Beim Freak Valley ist Trinkwasser kostenlos und der Rockpalast sendet live im Netz
Ein Festival ist gewaltiger Aufwand. Mehr als 100 Bauzäune stehen noch im Lager und müssen auf dem Gelände verteilt werden, genauso die Sofas für die Entspannungsatmosphäre. Die selbstgebaute Pissrinne ist schon ans Kanalnetz angeschlossen, Strom und Wasser auch, die Hinweisschilder stehen an den Straßen. Weil so viel zu bedenken ist und das letzte Mal länger her, mussten sie schon hier und da überlegen: „Wie ging das noch?“ Klaus Minor, zuständig für die Organisation, hat analoge Listen geführt, die gute altmodische Art, das meiste konnte er nachschlagen. „Die Abende hab‘ ich jedenfalls nicht vorm Fernseher verbracht“, sagt er.

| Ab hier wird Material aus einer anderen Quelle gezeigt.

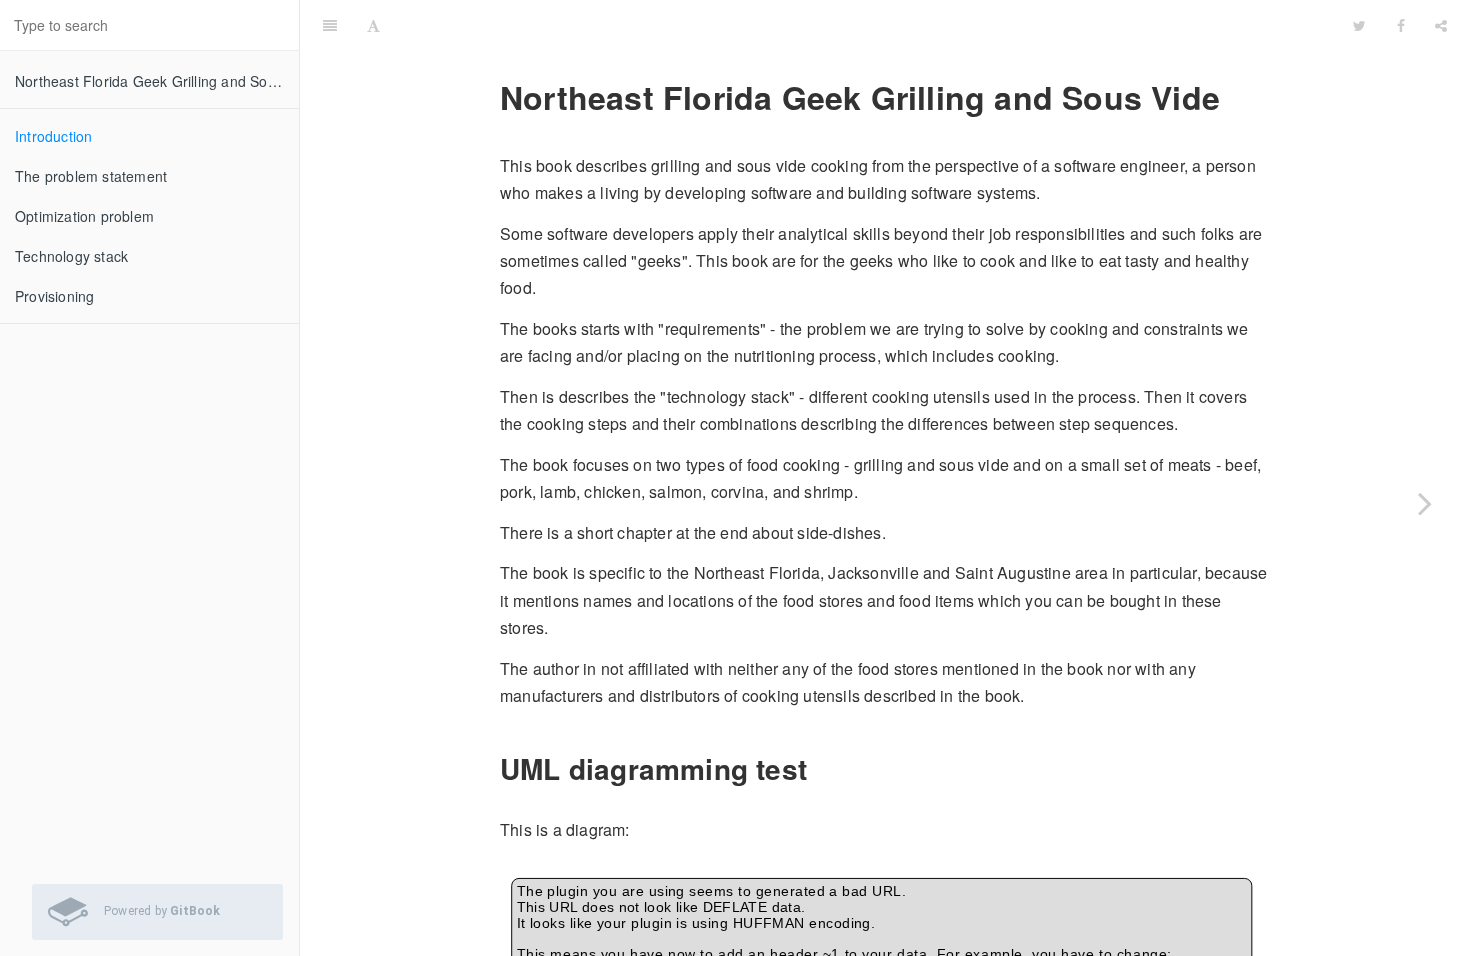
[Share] (1441, 25)
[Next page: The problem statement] (1425, 503)
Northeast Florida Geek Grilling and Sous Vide (157, 81)
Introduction (53, 136)
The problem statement (91, 176)
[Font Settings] (373, 25)
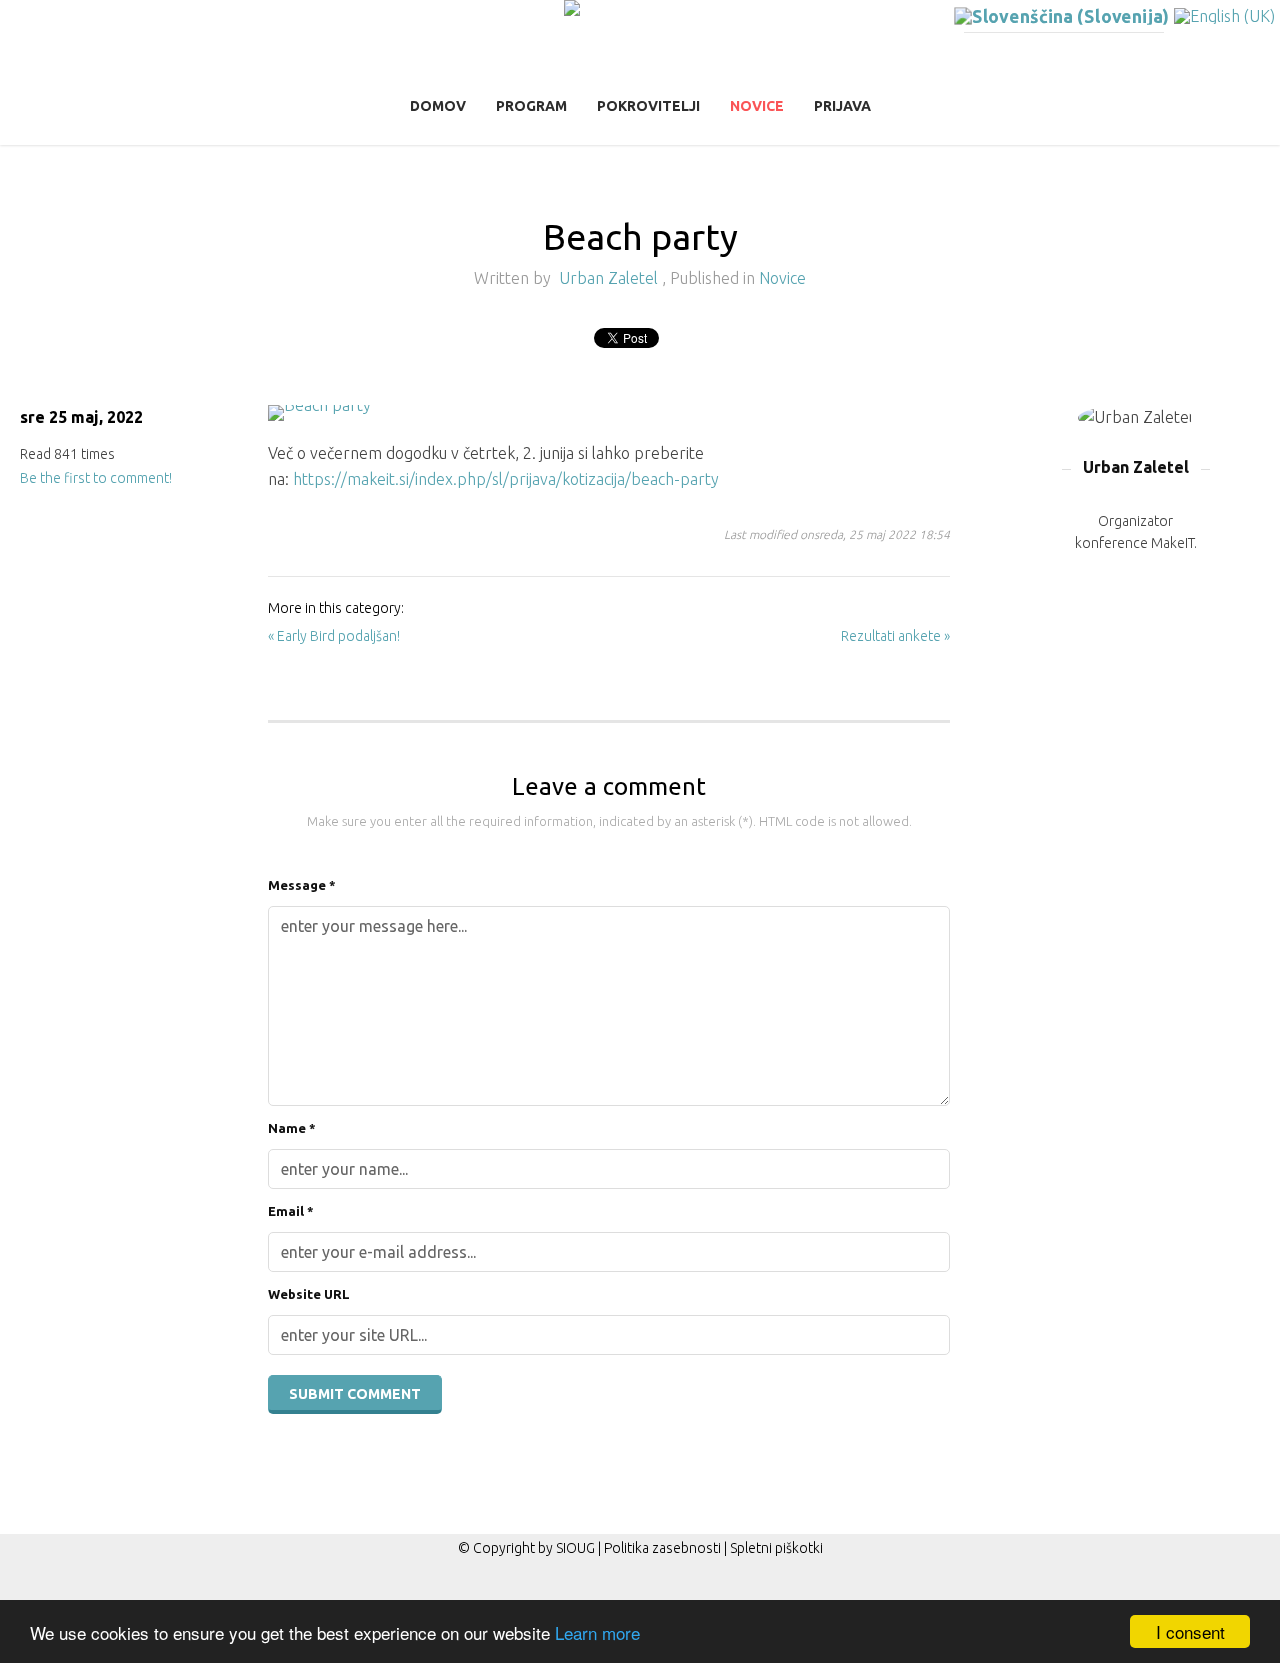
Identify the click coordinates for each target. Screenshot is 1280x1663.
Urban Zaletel (610, 278)
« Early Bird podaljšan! (334, 636)
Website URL (309, 1294)
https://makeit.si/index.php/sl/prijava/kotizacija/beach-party (506, 479)
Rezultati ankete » (895, 636)
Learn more (597, 1632)
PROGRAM (531, 106)
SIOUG (575, 1548)
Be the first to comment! (96, 478)
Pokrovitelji (648, 106)
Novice (757, 106)
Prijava (842, 106)
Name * (292, 1128)
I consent (1190, 1631)
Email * (291, 1211)
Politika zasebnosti (662, 1548)
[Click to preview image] (609, 413)
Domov (438, 106)
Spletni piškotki (776, 1548)
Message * (302, 885)
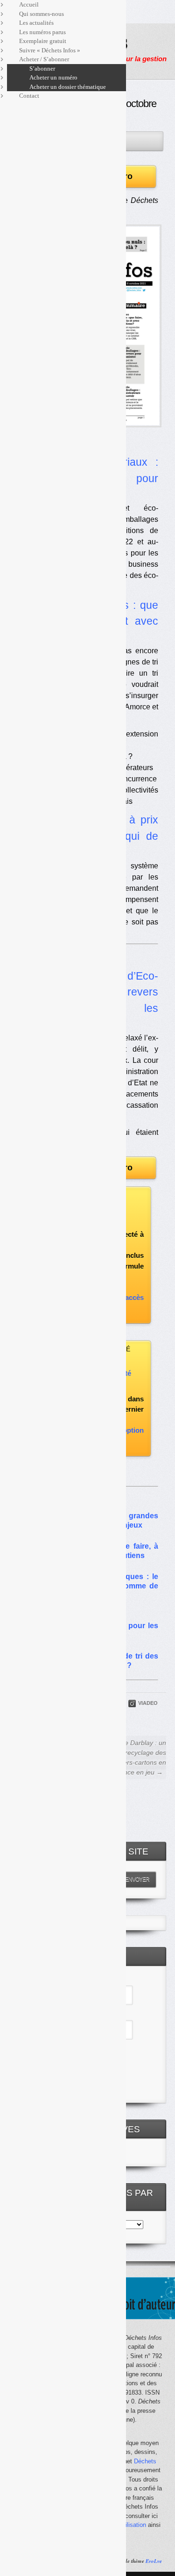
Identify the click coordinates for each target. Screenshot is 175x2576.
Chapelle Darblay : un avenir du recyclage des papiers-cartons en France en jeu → (131, 1757)
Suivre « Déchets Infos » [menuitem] (49, 50)
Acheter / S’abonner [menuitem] (44, 59)
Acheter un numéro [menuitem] (53, 77)
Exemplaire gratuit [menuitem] (42, 40)
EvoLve (154, 2561)
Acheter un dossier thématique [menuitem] (67, 86)
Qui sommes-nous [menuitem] (41, 13)
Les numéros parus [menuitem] (42, 32)
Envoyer (137, 1879)
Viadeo (148, 1703)
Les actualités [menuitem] (36, 22)
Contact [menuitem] (29, 95)
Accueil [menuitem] (29, 4)
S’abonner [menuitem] (42, 68)
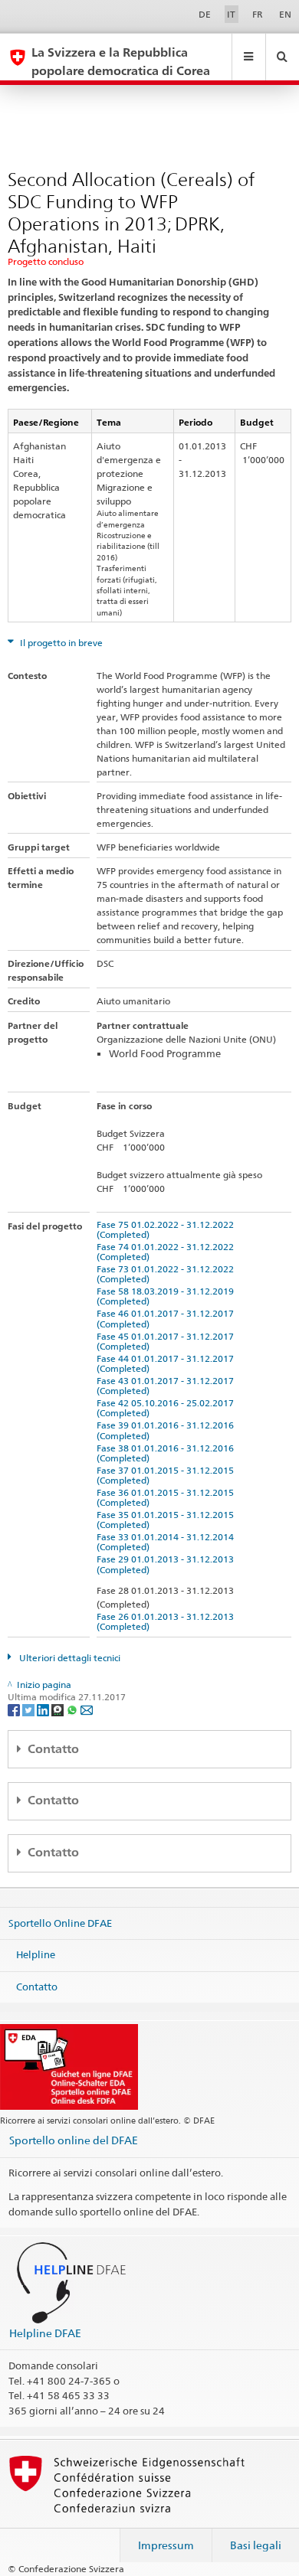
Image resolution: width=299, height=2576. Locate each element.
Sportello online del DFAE (73, 2140)
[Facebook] (15, 1709)
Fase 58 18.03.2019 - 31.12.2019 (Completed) (167, 1296)
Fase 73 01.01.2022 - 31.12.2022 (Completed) (167, 1274)
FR (257, 14)
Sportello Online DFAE (60, 1922)
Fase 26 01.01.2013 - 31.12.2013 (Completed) (167, 1621)
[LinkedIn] (44, 1709)
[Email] (86, 1709)
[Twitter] (29, 1709)
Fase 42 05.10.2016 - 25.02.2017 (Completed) (167, 1408)
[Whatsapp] (73, 1709)
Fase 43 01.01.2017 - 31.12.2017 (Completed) (167, 1386)
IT (231, 14)
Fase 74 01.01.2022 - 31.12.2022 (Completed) (167, 1252)
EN (285, 14)
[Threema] (58, 1709)
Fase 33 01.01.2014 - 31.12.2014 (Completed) (167, 1542)
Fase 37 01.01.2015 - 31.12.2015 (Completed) (167, 1475)
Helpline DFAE (45, 2332)
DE (205, 14)
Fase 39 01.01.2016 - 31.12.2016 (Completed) (167, 1430)
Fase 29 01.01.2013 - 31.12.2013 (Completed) (167, 1564)
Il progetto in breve (60, 642)
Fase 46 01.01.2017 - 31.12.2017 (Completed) (167, 1318)
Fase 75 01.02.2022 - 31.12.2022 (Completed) (167, 1229)
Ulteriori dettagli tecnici (68, 1657)
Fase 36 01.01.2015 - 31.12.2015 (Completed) (167, 1497)
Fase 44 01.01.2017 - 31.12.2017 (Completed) (167, 1363)
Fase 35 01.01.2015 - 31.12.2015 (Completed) (167, 1520)
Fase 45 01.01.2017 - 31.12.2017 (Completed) (167, 1341)
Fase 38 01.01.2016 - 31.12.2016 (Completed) (167, 1453)
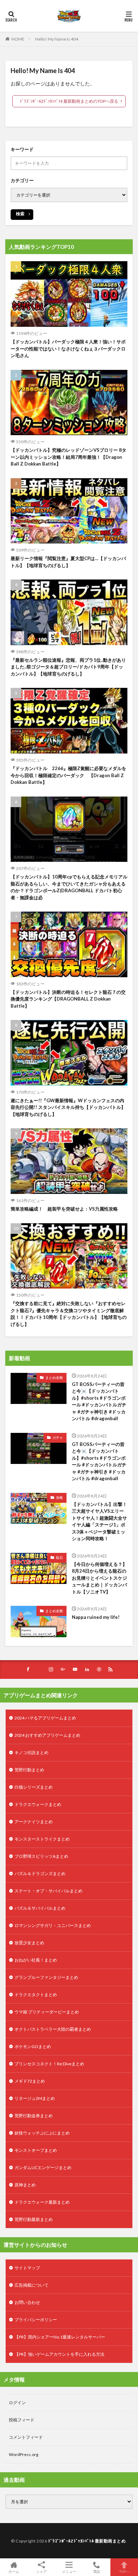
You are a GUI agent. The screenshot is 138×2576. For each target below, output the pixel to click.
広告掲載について (31, 2285)
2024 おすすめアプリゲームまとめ (47, 1735)
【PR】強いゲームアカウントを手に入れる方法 (59, 2354)
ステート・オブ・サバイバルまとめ (48, 1890)
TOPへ (124, 2571)
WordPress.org (23, 2454)
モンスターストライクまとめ (42, 1839)
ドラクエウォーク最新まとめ (42, 2202)
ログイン (17, 2402)
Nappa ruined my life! (96, 1617)
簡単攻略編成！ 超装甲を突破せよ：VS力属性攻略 (64, 1209)
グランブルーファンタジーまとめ (46, 1977)
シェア (41, 2571)
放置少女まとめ (29, 1942)
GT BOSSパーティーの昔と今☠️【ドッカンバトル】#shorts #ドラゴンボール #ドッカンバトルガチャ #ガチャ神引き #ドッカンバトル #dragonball (99, 1401)
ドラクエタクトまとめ (36, 1994)
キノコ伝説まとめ (31, 1752)
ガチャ (57, 1437)
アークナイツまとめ (34, 1821)
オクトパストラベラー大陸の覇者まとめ (53, 2029)
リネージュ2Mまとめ (35, 2098)
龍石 (59, 1557)
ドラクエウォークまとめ (38, 1804)
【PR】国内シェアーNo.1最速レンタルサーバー (60, 2337)
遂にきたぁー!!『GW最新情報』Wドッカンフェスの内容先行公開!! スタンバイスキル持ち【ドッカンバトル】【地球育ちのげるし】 (68, 1107)
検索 (20, 213)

Erstmals gibt es einen vierten Festivaltag, der Mittwoch ist dazugekommen, dafür konnte die Zahl der Tickets etwas erhöht werden, bis zu 4000 Menschen werden wohl bei den Headlinern auf dem Gelände sein. Wie immer gibt es ein bargeldloses Chip-System und ein Podest für Menschen im Rollstuhl, auch beim Camping gibt es behindertengerechte Infrastruktur, mit extra großen Dixie-Toiletten etwa. Alle AWO-Beschäftigten haben kostenfreien Eintritt.
Das Fernsehen ist da, der gute alte Rockpalast überträgt das Freak Valley live im Internet und später im Fernsehen, 50 Leute sind vor Ort mit Übertragungswagen, Kameras. Das Team ist im komplett gemieteten Inklusionshotel „Fünf10“ untergebracht, der Chef inzwischen auch ein alter Bekannter. Die Vertreter namhafter Rock-Magazine sowieso. Ausverkauft ist längst, für den Mittwoch gibt es noch Tageskarten.
Ohne die vielen Helfer, die AWO,... wäre das Freak Valley nicht machbar
Ohne die Helferinnen und Helfer wäre das alles nicht machbar. Alle sind wie eine große Familie, das Festival ein großes Wiedersehen mit alten Bekannten. „Ohne die Helfer würd’s gar nicht gehen“, sagt Klaus Minor, „die wissen, wo der Baum brennt und wo alles ist, sonst dreht man ja am Rad.“ Wer neu ist, wird direkt in die Gemeinschaft der Freaks integriert.
„Wir organisieren schon seit Wochen“, sagt Klaus Minor; Sonntag war der erste Aufbautag, Mittwoch öffnen sich die Tore ab 13 Uhr, bis dahin müssen aber viele der Unterstützer noch arbeiten – Zelte errichten, Planen spannen, gegen Regen oder für Schatten. Überstunden für alle, macht aber nichts, die Vorfreude ist gewaltig, Schlafen können sie später. Minor: „Ein Knochenjob, aber ein geiler Job.“ Wer anpackt, bekommt alles umsonst, auch bei der Helferfete in ein paar Wochen im Weidenauer Vortex. Das „Crew“-T-Shirt hält jeder in Ehren, der einmal dabei war. Und sie berücksichtigen natürlich, wenn jemand eine bestimmte Band sehen oder mit anderen eine bestimmte Schicht übernehmen will.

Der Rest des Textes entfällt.